(Collected data entries)
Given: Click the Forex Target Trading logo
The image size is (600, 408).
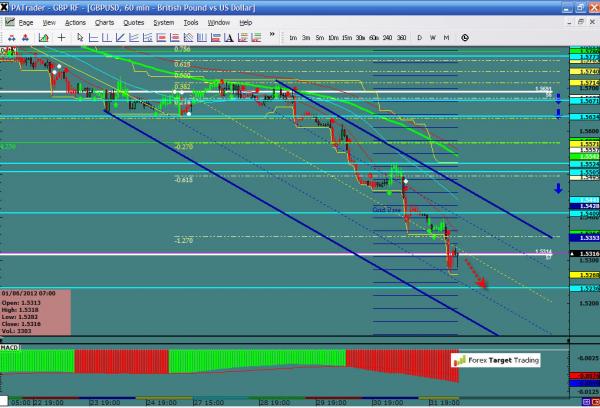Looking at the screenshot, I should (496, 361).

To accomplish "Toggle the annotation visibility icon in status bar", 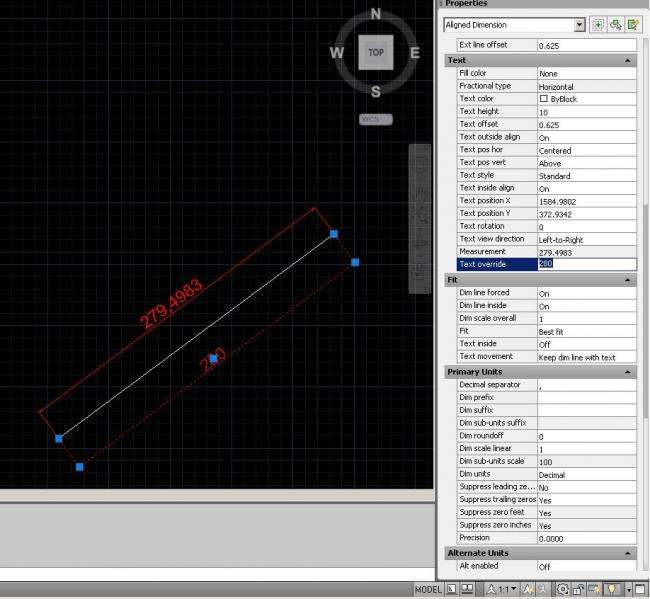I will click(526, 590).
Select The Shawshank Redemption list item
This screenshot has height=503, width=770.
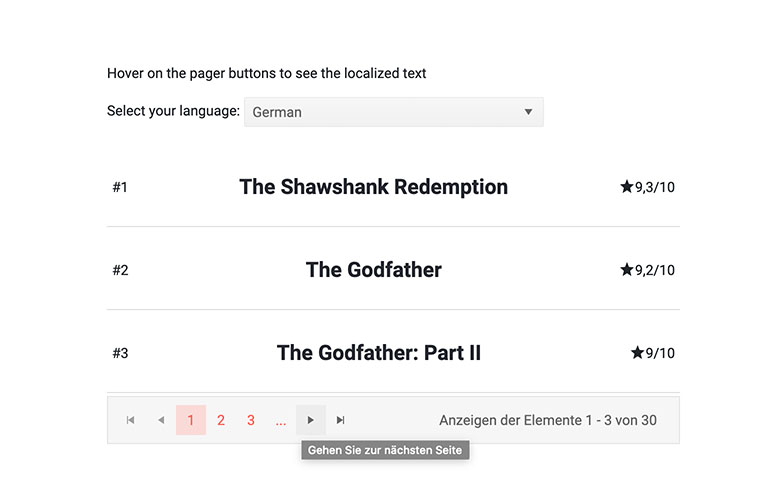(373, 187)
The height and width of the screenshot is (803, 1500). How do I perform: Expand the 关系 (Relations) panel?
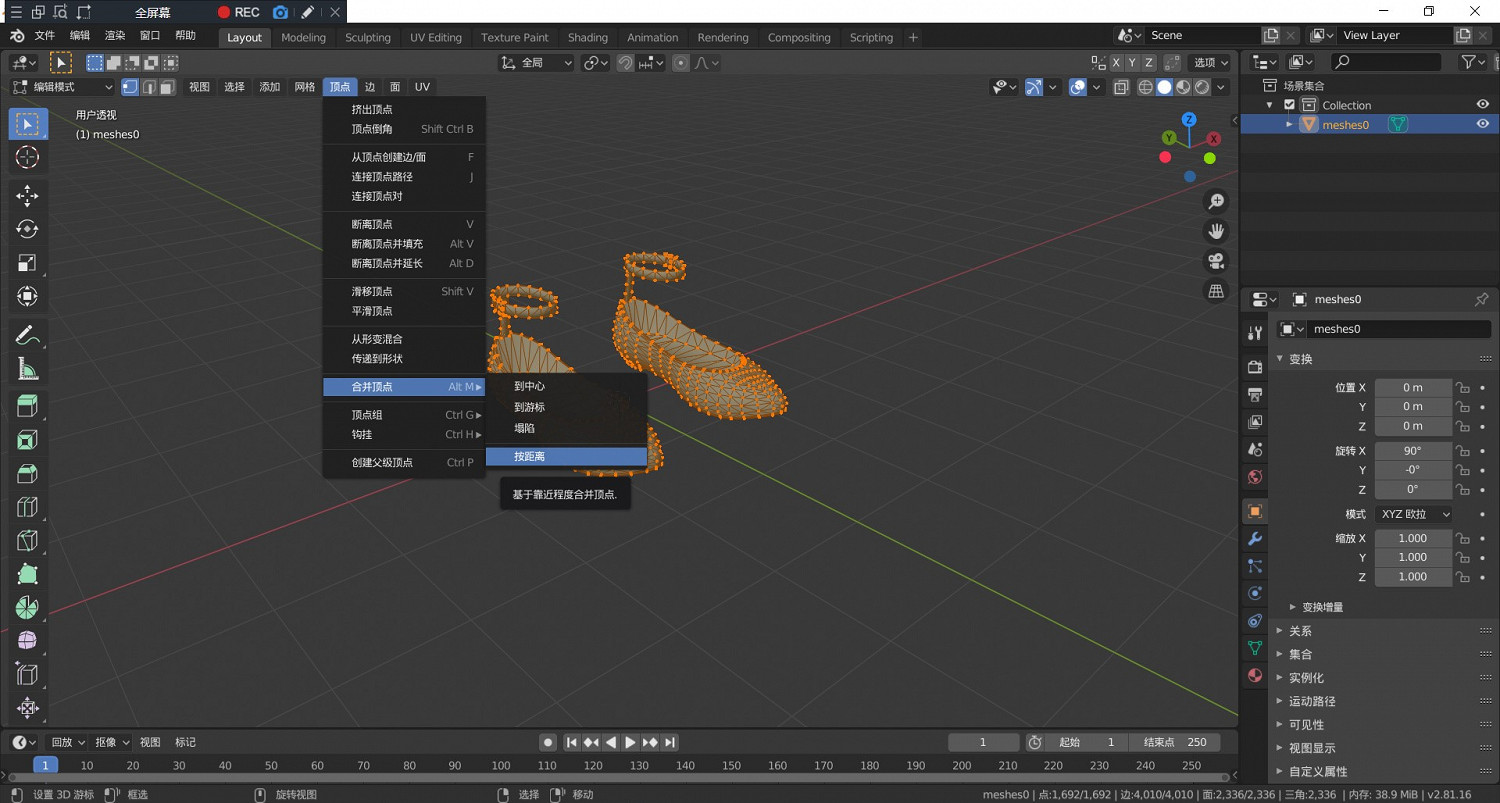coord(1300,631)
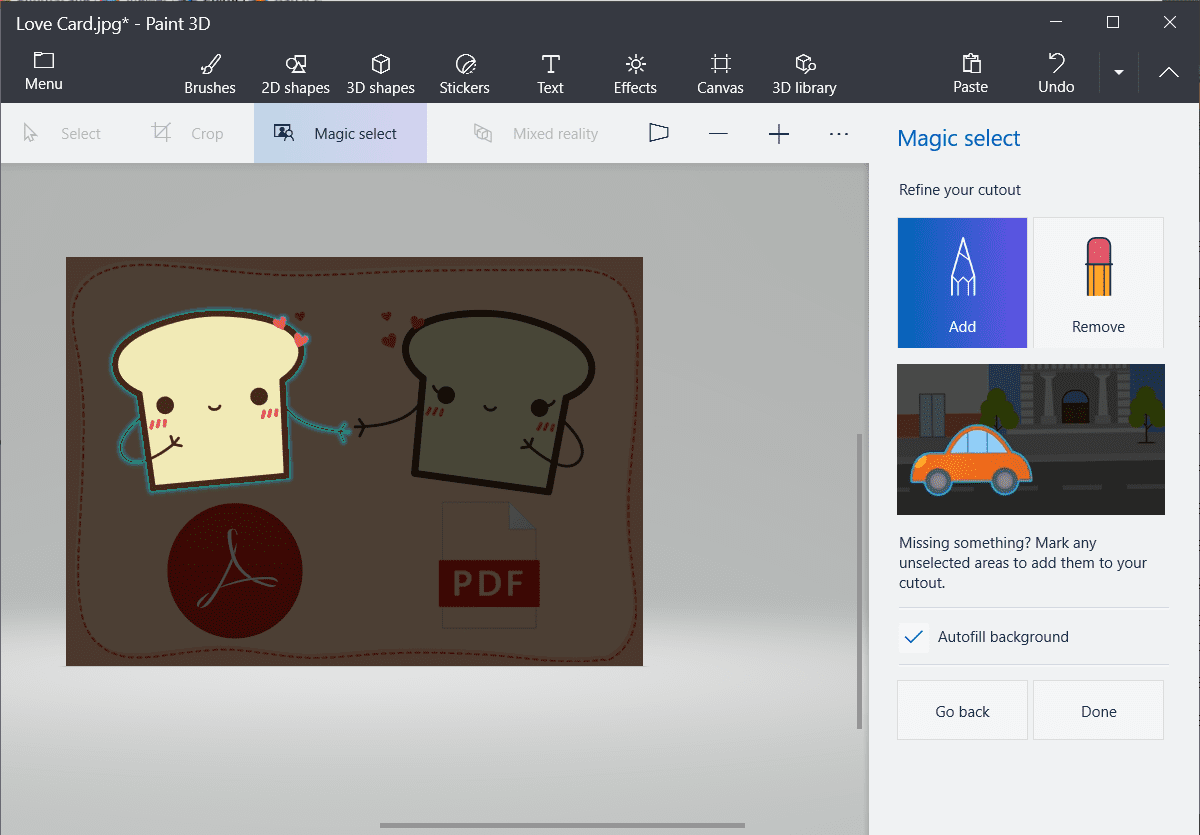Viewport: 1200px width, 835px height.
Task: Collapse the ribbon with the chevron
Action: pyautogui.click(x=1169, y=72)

■ **TASK TO CARRY OUT**
Every line from the one containing "Select The Shawshank Redemption list item" to the final line of the records should be duplicated exactly; no picture is to be copied.

■ **RESULT OF THIS TASK**
Select The Shawshank Redemption list item
This screenshot has height=503, width=770.
(373, 187)
The height and width of the screenshot is (803, 1500). How do I perform: Expand the 关系 (Relations) panel?
coord(1300,631)
Viewport: 1200px width, 835px height.
Task: Collapse the ribbon with the chevron
Action: pyautogui.click(x=1169, y=72)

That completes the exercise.